Then was the iron, the clay, the brass, the silver, the gold, broken to pieces together, and became like the chaff of the summer threshing floors; and the wind carried them away, that no place was found for them: and the stone that smote the image became a great mountain, and filled the whole earth.
This is the dream; and we will tell the interpretation thereof before the king.
So this morning we shall speak of this sweep of human history; then next Sunday morning we shall speak of that mystic stone that smote the image upon its feet, that destroyed it, and that itself grew to be a great mountain that filled the whole earth [Daniel 2:34-35].
What appeared to the king as a terrible nightmare was not such at all, but it was a revelation from God. Daniel 2:19, “Then was the secret revealed unto Daniel in a night vision.” And Daniel sees the same dream that God had given to the king. And in outlining what the king had seen, he twice uses this same adjective: “Thou, O king, sawest, and behold a great image” [Daniel 2:31]. Then he uses that word again, “This great image”; that is, it was a colossal thing, it was gigantic, it was stupendous. And not only was its size colossal, but it was brilliant, it was dazzling bright, “and the form thereof was terrible” [Daniel 2:31]. It was awesomely colossal. The brightness of the metal, the size of its stature, the visage, it was a most frightful looking appearance.
Now the interpretation is given to the king of what he saw. “The image’s head was of fine gold, his breast and his arms of silver, his belly and his thighs of brass, his legs of iron, his feet part of iron and part of clay” [Daniel 2:32-33]; it was an unusual vision. Now in the interpretation, we are going to be introduced to a new era in humanity, in the story of the human race, and in God’s dealings with His chosen people and with us who belong to the Gentile world. What the king saw and what Daniel outlined, our Savior called, in Luke 21:24, “the times of the Gentiles.” And this is what Daniel means when he interprets the vision and begins like this:
Thou, O king, you, Nebuchadnezzar, art a king of kings: for the God of heaven hath given thee a kingdom, power, strength, and glory.
And wheresoever the children of men dwell, the beasts of the field, the fowls of heaven hath He given into thine hand, and hath made thee ruler over them all. Thou art this head of gold.
Now when Daniel addresses the king, and says to him, “And wheresoever the children of men dwell, their land and country, the beasts of the field, the fowls of the air that fly over it, all,” that includes Judah, that includes the children of Israel, that includes God’s chosen family and nation, “all of them hath He delivered in thy hands” [Daniel 2:38]. This is the new departure, and this is what Daniel meant when he addressed the king in the interpretation of the vision that he saw: “All of this, including the chosen kingdom and family of God, all of it hath God given into your hands. Thou art this head of gold” [Daniel 2:38]. So Babylon is the first political, prophetic kingdom in that long sweep of human history that we know as “the times of the Gentiles” [Luke 21:24].

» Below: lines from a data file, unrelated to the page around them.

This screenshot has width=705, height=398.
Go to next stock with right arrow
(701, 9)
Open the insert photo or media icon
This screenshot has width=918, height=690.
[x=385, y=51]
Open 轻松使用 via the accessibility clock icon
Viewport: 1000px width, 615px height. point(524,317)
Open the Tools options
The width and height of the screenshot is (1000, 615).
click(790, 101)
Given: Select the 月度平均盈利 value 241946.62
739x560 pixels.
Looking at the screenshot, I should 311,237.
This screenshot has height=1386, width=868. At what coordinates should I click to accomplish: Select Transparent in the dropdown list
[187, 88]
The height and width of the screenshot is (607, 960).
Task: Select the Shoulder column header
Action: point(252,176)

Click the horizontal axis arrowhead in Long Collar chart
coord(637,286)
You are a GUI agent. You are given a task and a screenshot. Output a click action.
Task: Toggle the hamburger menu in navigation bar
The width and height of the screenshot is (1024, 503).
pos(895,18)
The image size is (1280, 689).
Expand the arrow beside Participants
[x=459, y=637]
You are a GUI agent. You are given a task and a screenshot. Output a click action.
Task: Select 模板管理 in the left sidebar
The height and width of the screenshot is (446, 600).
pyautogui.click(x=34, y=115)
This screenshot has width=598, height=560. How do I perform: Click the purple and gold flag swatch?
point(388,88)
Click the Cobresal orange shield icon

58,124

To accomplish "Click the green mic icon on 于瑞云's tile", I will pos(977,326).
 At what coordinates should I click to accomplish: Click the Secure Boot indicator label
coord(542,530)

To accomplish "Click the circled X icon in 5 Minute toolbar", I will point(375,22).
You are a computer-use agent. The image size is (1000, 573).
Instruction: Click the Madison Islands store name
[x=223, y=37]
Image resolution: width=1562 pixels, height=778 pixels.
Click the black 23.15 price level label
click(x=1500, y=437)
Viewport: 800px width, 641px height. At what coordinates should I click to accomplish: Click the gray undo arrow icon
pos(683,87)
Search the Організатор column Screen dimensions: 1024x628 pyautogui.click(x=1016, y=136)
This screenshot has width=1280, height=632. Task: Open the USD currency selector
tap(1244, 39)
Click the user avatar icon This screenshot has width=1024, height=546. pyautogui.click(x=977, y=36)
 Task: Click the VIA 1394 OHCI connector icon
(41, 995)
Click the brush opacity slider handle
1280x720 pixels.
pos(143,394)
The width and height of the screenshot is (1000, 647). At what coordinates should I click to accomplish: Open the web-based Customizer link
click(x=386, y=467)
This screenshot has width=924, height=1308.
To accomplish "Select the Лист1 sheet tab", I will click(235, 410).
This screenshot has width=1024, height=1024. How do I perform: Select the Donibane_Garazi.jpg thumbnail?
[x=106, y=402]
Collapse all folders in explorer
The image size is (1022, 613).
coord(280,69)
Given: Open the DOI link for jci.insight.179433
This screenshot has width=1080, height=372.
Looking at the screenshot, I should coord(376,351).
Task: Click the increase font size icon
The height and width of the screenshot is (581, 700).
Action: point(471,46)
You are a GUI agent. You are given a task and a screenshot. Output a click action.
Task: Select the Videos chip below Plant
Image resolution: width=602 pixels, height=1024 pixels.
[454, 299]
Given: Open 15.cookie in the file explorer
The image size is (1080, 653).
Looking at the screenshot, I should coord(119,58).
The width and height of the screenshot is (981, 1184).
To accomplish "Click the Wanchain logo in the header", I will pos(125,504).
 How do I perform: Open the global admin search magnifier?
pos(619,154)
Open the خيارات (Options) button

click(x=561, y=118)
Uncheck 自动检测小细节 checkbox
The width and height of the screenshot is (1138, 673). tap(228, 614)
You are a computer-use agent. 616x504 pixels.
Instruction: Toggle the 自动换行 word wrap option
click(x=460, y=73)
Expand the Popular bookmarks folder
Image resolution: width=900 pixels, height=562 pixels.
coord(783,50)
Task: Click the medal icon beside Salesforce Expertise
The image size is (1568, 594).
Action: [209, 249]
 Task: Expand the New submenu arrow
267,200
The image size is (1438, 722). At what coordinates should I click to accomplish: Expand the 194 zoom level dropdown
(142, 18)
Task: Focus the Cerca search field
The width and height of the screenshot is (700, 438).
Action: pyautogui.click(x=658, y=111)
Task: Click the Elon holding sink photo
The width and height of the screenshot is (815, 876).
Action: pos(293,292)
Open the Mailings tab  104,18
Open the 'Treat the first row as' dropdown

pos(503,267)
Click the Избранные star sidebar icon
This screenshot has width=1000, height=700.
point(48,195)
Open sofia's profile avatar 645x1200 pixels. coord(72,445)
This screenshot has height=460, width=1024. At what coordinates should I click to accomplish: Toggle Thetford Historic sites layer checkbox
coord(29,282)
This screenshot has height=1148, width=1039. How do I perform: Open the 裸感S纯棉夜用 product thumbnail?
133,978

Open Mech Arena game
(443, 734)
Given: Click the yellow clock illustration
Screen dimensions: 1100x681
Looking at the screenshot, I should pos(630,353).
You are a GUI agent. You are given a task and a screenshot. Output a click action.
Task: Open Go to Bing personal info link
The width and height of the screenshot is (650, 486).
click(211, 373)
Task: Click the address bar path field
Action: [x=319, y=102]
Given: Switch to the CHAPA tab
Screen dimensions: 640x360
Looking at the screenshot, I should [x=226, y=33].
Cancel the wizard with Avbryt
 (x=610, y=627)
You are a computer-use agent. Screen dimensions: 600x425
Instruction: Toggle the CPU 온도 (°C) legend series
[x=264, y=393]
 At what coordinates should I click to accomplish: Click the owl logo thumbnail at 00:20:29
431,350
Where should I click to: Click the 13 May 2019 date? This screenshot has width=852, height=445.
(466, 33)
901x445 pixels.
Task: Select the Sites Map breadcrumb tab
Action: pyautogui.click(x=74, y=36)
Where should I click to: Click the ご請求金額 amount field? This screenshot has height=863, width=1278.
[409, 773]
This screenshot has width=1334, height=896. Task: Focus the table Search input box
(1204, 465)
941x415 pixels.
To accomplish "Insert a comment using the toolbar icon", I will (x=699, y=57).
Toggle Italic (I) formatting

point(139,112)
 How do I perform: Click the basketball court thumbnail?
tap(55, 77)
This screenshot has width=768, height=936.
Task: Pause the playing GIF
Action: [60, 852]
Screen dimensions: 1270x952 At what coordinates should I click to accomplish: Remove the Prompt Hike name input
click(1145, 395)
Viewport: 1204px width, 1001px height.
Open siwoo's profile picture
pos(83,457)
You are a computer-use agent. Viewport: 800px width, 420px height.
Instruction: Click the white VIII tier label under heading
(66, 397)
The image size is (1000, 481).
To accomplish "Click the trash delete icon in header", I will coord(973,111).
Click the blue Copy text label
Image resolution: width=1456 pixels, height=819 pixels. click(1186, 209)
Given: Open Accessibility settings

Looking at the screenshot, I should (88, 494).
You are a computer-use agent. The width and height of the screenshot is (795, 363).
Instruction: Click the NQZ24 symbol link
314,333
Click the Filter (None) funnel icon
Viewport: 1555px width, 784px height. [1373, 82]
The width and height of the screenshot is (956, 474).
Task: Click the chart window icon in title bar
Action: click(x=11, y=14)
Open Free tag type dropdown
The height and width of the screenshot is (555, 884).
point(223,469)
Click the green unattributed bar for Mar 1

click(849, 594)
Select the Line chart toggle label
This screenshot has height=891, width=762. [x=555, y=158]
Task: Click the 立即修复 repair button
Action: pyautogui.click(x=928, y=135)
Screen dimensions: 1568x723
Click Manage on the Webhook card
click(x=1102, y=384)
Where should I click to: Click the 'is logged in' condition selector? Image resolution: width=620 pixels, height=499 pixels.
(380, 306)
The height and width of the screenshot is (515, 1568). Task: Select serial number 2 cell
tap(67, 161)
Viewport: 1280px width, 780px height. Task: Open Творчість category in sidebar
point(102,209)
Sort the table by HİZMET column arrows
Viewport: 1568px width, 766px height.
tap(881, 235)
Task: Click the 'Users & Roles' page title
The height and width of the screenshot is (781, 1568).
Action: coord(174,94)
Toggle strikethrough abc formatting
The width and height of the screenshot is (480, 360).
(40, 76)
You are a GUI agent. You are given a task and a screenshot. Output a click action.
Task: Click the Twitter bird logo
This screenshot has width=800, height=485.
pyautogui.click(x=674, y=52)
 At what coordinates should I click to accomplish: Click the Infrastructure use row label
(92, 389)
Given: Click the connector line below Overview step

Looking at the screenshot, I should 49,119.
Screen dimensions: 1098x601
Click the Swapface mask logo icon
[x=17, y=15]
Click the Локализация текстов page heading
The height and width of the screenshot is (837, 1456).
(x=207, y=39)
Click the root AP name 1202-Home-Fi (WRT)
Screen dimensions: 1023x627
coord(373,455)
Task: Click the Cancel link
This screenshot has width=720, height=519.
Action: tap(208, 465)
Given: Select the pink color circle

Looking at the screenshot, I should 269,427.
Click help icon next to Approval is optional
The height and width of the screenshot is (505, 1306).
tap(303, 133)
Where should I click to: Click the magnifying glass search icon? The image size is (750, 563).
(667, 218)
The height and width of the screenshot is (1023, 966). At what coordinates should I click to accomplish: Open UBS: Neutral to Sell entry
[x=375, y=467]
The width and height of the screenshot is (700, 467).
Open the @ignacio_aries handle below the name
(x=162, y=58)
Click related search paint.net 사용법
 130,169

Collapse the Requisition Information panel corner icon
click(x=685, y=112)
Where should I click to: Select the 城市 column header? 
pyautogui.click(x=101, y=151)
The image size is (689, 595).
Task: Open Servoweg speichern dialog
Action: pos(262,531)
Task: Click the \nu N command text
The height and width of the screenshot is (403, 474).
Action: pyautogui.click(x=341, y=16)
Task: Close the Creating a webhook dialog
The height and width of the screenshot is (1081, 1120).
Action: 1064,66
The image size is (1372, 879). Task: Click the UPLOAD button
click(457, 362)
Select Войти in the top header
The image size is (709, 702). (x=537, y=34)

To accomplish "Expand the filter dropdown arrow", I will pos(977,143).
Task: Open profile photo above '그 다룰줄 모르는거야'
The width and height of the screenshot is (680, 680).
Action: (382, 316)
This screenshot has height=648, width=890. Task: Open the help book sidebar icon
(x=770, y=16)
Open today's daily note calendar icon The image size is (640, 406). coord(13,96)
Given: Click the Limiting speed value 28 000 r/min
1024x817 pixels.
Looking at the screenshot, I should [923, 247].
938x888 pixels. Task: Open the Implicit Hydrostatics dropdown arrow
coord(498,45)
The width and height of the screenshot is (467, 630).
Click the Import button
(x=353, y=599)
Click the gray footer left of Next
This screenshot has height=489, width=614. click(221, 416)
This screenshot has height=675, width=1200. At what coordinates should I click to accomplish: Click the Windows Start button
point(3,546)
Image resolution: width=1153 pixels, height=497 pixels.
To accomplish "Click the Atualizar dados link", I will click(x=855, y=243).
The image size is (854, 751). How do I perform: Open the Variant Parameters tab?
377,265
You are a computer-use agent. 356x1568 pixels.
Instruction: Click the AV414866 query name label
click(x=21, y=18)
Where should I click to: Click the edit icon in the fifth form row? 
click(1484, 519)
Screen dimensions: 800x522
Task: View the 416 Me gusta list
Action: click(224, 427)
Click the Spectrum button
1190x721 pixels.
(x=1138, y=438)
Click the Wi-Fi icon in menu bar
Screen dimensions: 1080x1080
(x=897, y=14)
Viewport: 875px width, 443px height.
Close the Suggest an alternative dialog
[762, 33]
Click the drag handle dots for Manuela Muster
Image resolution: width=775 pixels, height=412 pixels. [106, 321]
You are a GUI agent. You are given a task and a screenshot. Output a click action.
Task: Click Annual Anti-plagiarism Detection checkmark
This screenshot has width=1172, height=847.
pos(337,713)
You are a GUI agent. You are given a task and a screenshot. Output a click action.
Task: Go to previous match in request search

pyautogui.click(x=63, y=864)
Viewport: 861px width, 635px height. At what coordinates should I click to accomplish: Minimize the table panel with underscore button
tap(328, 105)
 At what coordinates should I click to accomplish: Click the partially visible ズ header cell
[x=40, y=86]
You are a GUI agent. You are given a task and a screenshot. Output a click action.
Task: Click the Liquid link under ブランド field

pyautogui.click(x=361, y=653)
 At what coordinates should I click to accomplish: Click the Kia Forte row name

Now I want to describe that to you, so you will have that firmly fixed in your mind. For this is the key vision to all prophecy and to all history, this vision you have just heard read from the second chapter of the Book of Daniel [Daniel 2:31-38]. It had been God’s purpose that the governmental administration of the world should have been through Israel. That was the ordination of God. The leadership and the rulership and the governmental leadership of the world was to be through His chosen people. In the thirty-second chapter of the Book of Deuteronomy, I read, “When the Most High divided to the nations their inheritance, when He separated the sons of Adam, He set the bounds of the people according to the number of the children of Israel. For the Lord’s portion is His people; Jacob is the lot of His inheritance” [Deuteronomy 32:8-9]. And out of that center, out of God’s portion, out of the inheritance that the Lord reserved for Himself, namely Israel, all the families and all the nations of the world were to be divided, and their boundaries set, and the center of it all was to be God’s chosen family. Now that was the Lord’s original purpose; that was His intent for Israel, to be the leader of all of the nations of the earth. Now God purposed another thing: the Lord God purposed that the King of Israel was to be His incarnate Son and that as King over Israel, and as King over all the peoples and nations of the earth, righteousness and truth and justice were to be administered [Psalm 2]. For example, there is no passage in the Old Testament that is more messianic, more truly messianic than the second Psalm. And in that second Psalm, I read, God in heaven speaking, “Yet have I set My King upon My holy hill of Zion. I will declare the decree: The Lord hath said unto Me, Thou art My Son; this day have I begotten Thee”; God speaking to His only begotten Son. Then God adds, “Ask of Me, and I shall give Thee the nations for Thine inheritance, and the uttermost parts of the earth for Thy possession” [Psalm 2:6-8]; and then the psalm continues [Psalm 2:9-12]. It was the purpose of God that the central nation of all the earth should have been Israel; and it was the purpose of God that their King, their Messiah, should be the Lord over all of the earth, God incarnate, and that out of Him and His throne should administrative justice and truth flow like a fountain, like a river.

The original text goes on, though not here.